Language of document :

Beroep ingesteld op 2 juni 2015 – Helleense Republiek/Commissie

(Zaak T-314/15)

Procestaal: Grieks

Partijen

Verzoekende partij: Helleense Republiek (vertegenwoordigers: K. Boskovits en L. Kotroni)

Verwerende partij: Europese Commissie

Conclusies

het besluit van de Commissie van 23 maart 2015 SA.28876 (2012/C) (ex CP202/2009) betreffende staatssteun die Griekenland heeft toegekend aan de bedrijven Stathmos Emporevmatokivotion Peiraia en Cosco Pacific Limited, nietig verklaren;

de Commissie verwijzen in de kosten.

Middelen en voornaamste argumenten

Tot staving van haar vordering voert verzoekster vijf middelen aan.

Schending van de rechten van verweer van de Helleense Republiek.

Tot staving van dit middel voert de Helleense Republiek aan dat de feitelijke en de rechtsgrondslag voor de procedure tussen het besluit tot inleiding van de procedure en het besluit waarbij werd vastgesteld dat er sprake was van staatssteun, waren veranderd.

Onjuiste uitlegging en toepassing van artikel 107, lid 1, VWEU met betrekking tot het begrip steunmaatregelen van de staten

Tot staving van dit middel voert de Helleense Republiek aan dat er geen sprake is van een economisch voordeel en evenmin van selectiviteit ten aanzien van de betrokken maatregelen en in het bijzonder het feit dat verweerster heeft verzuimd het referentiestelsel van de betrokken maatregelen juist te omschrijven, heeft verzuimd de afzonderlijke juridische en feitelijke situatie van de bedrijven die actief zijn in openbare-infrastructuurprojecten inhoudelijk te beoordelen in het licht van de bijzonder kenmerken van de concessieovereenkomsten daarover en de fundamentele en leidende beginselen van het algemene belastingstelsel, waarop de betrokken maatregelen kennelijk zijn gebaseerd, heeft geschonden.

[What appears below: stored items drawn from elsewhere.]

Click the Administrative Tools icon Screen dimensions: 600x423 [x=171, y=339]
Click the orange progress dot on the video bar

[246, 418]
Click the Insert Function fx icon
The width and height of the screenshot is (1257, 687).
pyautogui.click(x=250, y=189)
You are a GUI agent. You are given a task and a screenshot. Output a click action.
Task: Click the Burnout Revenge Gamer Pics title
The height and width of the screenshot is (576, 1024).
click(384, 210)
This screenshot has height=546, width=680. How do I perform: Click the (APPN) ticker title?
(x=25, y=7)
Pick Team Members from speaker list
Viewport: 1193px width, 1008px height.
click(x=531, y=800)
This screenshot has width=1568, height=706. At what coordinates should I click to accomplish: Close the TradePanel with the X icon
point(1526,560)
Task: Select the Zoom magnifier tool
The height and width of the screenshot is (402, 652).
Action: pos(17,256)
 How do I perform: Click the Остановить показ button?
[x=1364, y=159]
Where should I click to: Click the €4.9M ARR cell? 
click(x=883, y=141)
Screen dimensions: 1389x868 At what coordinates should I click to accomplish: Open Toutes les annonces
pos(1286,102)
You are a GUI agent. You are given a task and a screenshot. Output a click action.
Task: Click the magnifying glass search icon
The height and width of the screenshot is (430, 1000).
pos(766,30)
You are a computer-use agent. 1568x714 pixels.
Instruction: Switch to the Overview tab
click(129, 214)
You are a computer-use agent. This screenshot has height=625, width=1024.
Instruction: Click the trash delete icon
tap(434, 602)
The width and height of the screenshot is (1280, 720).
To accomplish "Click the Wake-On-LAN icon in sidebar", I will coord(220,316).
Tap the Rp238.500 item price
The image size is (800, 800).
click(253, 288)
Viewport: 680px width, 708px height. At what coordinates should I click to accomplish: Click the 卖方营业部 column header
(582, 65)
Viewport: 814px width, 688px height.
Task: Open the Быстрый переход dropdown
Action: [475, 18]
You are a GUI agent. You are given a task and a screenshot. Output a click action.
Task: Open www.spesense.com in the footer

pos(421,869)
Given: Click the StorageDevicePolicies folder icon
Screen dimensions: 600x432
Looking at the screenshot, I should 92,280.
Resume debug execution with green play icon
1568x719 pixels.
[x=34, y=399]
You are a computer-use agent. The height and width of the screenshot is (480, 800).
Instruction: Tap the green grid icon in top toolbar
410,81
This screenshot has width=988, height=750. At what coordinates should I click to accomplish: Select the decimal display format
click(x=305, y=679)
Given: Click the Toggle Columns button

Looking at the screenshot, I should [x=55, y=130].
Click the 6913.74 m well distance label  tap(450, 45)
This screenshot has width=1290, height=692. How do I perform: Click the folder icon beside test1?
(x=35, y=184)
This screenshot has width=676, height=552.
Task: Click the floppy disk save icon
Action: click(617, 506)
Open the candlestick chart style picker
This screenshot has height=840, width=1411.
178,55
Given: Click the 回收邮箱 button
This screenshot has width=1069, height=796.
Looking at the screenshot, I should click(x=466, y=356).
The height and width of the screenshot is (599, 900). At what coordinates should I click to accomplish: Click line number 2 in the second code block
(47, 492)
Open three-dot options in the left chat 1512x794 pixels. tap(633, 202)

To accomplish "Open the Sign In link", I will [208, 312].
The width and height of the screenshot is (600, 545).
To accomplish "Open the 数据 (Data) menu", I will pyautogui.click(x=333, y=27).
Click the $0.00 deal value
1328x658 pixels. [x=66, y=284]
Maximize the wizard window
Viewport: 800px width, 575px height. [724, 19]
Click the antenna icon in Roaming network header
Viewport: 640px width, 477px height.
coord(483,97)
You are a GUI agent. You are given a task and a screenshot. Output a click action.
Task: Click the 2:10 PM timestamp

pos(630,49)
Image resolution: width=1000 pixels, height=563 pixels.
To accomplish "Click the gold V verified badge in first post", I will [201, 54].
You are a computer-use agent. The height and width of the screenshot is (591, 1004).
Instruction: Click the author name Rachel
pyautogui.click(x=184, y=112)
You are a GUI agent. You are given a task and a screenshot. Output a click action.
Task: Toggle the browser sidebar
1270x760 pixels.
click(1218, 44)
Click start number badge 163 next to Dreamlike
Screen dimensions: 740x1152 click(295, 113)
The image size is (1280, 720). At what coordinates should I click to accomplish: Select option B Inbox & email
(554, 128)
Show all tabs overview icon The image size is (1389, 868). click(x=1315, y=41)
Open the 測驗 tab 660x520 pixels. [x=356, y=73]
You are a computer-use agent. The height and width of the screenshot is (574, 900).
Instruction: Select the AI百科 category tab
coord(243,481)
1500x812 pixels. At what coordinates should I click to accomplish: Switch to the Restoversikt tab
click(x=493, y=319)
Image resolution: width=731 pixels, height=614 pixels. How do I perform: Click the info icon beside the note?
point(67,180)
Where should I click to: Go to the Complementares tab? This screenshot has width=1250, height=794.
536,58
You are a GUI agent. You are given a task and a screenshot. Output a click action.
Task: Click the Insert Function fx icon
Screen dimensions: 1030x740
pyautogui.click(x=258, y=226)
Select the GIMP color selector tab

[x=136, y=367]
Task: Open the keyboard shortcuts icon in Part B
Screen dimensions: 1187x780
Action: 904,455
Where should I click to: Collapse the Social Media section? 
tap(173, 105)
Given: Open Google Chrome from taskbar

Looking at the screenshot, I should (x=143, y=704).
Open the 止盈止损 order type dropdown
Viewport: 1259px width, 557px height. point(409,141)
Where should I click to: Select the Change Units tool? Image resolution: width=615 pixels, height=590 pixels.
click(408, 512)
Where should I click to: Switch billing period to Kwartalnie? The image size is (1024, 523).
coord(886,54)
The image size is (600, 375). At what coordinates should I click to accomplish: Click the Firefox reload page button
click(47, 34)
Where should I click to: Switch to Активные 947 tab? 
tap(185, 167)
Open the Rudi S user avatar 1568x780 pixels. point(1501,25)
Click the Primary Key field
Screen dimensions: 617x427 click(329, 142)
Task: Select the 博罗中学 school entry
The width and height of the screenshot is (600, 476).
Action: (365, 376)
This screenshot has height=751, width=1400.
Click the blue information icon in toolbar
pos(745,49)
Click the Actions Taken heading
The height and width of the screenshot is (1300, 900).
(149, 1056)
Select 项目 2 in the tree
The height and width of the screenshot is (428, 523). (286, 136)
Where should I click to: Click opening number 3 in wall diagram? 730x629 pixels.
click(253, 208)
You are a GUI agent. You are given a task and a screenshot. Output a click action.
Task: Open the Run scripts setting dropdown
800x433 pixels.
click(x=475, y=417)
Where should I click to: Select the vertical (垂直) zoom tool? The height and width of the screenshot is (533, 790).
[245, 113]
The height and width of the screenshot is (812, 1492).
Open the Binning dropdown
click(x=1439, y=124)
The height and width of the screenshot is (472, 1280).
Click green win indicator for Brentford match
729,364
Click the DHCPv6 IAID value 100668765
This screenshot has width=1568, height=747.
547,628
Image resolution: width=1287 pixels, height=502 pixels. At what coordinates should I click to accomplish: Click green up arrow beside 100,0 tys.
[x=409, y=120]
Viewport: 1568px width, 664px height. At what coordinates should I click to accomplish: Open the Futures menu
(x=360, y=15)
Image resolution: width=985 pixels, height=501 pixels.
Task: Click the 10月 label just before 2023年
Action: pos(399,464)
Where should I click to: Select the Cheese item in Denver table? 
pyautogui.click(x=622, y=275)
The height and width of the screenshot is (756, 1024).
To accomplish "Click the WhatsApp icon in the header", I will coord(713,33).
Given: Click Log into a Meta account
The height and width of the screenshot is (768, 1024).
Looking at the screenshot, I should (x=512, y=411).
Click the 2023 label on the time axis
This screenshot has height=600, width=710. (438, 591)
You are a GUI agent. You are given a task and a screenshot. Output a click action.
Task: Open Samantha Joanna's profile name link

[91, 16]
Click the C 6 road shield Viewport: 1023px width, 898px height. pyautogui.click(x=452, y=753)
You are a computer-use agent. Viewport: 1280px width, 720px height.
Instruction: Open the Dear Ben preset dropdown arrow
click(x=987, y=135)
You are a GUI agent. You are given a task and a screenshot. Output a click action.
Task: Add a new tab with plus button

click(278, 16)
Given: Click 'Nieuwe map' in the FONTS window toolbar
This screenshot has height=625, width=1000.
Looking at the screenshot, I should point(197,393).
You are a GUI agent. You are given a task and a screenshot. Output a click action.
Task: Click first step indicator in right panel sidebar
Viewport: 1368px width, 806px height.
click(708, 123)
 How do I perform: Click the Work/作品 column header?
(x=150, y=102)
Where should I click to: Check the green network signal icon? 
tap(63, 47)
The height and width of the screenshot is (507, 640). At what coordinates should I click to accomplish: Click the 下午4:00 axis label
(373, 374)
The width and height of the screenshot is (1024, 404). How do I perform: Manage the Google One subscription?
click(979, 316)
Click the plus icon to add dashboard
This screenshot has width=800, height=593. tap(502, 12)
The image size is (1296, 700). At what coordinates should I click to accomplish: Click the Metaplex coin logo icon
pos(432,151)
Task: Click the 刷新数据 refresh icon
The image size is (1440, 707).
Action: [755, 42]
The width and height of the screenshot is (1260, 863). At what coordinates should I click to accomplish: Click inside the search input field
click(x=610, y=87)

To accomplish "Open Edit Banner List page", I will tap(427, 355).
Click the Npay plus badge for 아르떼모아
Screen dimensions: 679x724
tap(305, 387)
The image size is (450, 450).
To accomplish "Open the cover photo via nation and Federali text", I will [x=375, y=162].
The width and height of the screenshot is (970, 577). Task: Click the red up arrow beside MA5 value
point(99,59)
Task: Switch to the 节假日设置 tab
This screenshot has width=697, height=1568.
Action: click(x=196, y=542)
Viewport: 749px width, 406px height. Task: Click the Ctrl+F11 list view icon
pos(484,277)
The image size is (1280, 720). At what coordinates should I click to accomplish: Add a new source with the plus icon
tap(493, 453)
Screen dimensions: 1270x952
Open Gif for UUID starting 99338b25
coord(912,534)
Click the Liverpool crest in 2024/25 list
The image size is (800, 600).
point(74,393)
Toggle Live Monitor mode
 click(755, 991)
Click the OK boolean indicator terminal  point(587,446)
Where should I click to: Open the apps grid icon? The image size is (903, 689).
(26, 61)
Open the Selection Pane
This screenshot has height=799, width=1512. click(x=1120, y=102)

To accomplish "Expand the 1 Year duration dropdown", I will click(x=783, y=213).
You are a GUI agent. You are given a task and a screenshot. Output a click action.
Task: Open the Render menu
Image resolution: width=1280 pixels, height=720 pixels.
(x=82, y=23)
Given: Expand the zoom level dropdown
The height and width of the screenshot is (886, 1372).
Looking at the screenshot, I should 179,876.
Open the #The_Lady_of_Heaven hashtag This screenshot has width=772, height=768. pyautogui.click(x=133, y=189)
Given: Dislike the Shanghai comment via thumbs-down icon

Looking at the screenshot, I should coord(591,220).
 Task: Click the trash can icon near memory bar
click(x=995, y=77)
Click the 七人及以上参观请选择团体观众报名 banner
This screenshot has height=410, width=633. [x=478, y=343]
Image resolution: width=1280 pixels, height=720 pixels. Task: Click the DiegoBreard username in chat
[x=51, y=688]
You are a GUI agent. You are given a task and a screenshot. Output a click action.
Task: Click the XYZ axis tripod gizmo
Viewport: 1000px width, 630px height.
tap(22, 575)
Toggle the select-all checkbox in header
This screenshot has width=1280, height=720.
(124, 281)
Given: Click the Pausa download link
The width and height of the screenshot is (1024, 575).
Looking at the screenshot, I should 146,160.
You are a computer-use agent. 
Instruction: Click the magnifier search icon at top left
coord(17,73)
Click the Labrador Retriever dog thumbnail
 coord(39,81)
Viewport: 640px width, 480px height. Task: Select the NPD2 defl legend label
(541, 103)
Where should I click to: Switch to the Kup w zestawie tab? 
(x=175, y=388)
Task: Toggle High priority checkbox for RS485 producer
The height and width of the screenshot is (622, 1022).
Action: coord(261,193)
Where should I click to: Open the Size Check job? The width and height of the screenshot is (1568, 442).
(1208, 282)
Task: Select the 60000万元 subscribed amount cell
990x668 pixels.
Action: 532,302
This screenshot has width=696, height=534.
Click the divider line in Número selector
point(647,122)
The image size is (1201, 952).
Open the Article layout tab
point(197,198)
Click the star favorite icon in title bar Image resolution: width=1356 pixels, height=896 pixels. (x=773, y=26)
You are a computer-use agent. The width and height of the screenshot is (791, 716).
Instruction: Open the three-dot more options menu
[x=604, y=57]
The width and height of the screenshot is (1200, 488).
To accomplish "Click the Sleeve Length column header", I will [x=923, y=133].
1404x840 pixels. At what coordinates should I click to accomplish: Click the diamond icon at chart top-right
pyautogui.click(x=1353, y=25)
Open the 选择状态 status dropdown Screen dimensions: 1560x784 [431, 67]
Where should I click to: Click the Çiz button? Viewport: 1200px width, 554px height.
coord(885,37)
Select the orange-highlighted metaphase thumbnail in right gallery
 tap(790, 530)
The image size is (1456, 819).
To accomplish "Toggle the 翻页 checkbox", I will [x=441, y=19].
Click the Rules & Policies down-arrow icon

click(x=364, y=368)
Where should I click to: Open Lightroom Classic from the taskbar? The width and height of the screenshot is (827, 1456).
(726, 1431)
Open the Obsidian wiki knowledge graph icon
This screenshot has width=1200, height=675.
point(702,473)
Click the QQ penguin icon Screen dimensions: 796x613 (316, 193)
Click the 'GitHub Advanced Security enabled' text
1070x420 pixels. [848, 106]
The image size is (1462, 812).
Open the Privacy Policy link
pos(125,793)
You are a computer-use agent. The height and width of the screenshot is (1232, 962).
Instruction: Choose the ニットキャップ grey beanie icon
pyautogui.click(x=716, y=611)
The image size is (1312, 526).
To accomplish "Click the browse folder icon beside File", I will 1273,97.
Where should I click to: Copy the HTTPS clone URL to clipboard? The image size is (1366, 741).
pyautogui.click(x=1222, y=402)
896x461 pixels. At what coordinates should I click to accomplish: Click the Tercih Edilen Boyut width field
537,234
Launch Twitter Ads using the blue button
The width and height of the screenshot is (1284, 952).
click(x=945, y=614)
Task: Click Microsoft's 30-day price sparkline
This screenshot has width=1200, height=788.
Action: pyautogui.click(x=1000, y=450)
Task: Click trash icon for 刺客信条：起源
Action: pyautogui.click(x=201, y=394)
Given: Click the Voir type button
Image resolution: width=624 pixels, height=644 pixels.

Onjuiste, gebrekkige en tegenstrijdige motivering met betrekking tot de betrokken staatssteun

Tot staving van dit middel voert de Helleense Republiek aan dat de motivering onjuist, gebrekkig en tegenstrijdig is met betrekking tot (a) het toekennen van staatssteun bekostigd met staatsmiddelen, (b) het bestaan van een selectief voordeel, (c) de vergelijking met soortgelijke belastingvoorschriften betreffende concessieovereenkomsten voor openbare-infrastructuurprojecten die door de Commissie zijn goedgekeurd en (d) de mededingingsverstoring en de beïnvloeding van het handelsverkeer.

Onjuiste uitlegging en onjuiste toepassing van artikel 107, lid 3, VWEU met betrekking tot de verenigbaarheid van de steunmaatregel met de interne markt

Tot staving van dit middel voert de Helleense Republiek aan dat verweerster een onjuiste beoordeling heeft gemaakt met betrekking tot het bestaan van verenigbare regionale steunmaatregelen en van noodzakelijke en evenredige steunmaatregelen die de verwezenlijking van een doel van algemeen belang bevorderen.

Onjuiste kwantificering van de steun en schending van de algemene beginselen van het Unierecht op het gebied van terugvordering

Tot staving van dit middel voert de Helleense Republiek aan dat verweerster een verkeerde methodologie heeft gebruikt voor de kwantificering van de steun en het beginsel van gelijke behandeling heeft geschonden.